**The request:**
Rewrite the comment block on the SODA compiler page that begins "# specify the dram bank, type, name, and dimension of the input tile" as a short list of its rules.

**Page extract:**

This repo is archived. For latest version, please see https://github.com/UCLA-VAST/soda.
Stencil with Optimized Dataflow Architecture Compiler
- Yuze Chi, Jason Cong, Peng Wei, Peipei Zhou. SODA: Stencil with Optimized Dataflow Architecture. In ICCAD, 2018. (Best Paper Candidate) [PDF] [Slides]
# comments start with hashtag(#)
kernel: blur # the kernel name, will be used as the kernel name in HLS
burst width: 512 # DRAM burst I/O width in bits, for Xilinx platform by default it's 512
unroll factor: 16 # how many pixels are generated per cycle
# specify the dram bank, type, name, and dimension of the input tile
# the last dimension is not needed and a placeholder '*' must be given
# dram bank is optional
# multiple inputs can be specified but 1 and only 1 must specify the dimensions
input dram 1 uint16: input(2000, *)
# specify an intermediate stage of computation, may appear 0 or more times
local uint16: blur_x(0, 0) = (input(0, 0) + input(0, 1) + input(0, 2)) / 3
# specify the output
# dram bank is optional
output dram 1 uint16: blur_y(0, 0) = (blur_x(0, 0) + blur_x(1, 0) + blur_x(2, 0)) / 3
# how many times the whole computation is repeated (only works if input matches output)
iterate: 1
- Python 3.5+ and corresponding
pip
- SDAccel 2018.3 (earlier versions might work but won't be supported)
How to install Python 3.5+ on Ubuntu 16.04+ and CentOS 7?
sudo apt install python3 python3-pip
sudo yum install python36 python36-pip
sudo alternatives --install /usr/bin/python3 python3 /usr/bin/python3.6 100
git clone https://github.com/UCLA-VAST/soda-compiler.git
cd soda-compiler
python3 -m pip install --user -r requirements.txt
app=blur
platform=xilinx_u200_xdma_201830_1
# The following can be set via sourcing /path/to/xilinx/sdx/settings64.sh
XILINX_SDX=/path/to/xilinx/sdx
XILINX_VIVADO=/path/to/xilinx/vivado
src/sodac tests/src/${app}.soda --xocl-kernel ${app}_kernel.cpp
src/sodac tests/src/${app}.soda --xocl-header ${app}.h
src/sodac tests/src/${app}.soda --xocl-host ${app}.cpp
cat >${app}_run.cpp <<EOF
#include <cstdio>
#include <cstdlib>
#include "${app}.h"

(Rows for text and element pointing)
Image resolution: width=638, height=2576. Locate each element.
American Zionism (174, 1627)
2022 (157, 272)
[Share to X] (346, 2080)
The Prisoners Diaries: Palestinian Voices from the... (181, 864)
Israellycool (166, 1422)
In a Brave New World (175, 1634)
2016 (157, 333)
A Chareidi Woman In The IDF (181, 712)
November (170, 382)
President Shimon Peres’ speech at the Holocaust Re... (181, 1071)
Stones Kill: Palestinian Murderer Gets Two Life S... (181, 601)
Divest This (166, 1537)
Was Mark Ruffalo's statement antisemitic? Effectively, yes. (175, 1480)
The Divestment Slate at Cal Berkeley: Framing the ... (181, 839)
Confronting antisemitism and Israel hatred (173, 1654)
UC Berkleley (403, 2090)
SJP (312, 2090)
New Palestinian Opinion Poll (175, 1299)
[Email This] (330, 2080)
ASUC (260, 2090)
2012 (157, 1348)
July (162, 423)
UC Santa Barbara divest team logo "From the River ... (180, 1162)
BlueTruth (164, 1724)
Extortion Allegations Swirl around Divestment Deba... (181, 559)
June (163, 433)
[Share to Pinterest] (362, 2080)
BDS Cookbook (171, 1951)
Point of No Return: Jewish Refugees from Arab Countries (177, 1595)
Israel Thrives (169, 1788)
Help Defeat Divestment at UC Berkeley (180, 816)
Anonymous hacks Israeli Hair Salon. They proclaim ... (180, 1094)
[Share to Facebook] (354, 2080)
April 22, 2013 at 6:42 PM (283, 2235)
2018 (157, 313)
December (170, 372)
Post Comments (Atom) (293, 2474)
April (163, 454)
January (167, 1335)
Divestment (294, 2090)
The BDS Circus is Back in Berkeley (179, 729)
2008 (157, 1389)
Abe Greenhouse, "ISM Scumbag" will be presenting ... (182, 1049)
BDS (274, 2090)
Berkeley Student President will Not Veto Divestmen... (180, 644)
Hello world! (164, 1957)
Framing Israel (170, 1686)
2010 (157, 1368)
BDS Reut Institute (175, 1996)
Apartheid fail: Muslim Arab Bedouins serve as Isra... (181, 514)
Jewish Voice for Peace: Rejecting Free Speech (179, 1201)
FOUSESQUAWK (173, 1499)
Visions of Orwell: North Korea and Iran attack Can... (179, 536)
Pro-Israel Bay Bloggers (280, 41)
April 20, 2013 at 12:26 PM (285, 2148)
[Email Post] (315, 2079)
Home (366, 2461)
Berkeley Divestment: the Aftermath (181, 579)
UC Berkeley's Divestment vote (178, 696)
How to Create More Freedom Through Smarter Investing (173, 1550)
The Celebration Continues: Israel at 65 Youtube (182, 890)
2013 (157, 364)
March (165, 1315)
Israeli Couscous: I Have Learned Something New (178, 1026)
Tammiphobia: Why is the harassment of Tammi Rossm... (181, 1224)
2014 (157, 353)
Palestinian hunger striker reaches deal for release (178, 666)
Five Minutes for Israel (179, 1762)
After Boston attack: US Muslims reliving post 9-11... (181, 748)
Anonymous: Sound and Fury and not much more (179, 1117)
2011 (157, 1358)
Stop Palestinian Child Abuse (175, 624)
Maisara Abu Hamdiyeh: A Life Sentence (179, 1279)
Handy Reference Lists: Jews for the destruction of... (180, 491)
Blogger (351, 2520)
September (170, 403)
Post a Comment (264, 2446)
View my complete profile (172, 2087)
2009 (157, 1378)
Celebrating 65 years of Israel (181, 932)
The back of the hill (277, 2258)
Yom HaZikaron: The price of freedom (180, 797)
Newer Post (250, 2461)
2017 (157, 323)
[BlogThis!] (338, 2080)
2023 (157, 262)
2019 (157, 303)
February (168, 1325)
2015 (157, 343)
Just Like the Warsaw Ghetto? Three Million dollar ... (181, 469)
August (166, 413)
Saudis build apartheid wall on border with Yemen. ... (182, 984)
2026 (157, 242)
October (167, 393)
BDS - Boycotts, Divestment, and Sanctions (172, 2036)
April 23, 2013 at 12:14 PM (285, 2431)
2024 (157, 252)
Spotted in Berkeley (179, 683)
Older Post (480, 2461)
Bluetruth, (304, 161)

**Solution for this task:**
- The input line gives the DRAM bank, type, name, and dimensions of the input tile.
- The last dimension is not needed, but a '*' placeholder must be given for it.
- The DRAM bank is optional.
- Multiple inputs may be specified, but exactly one must give the dimensions.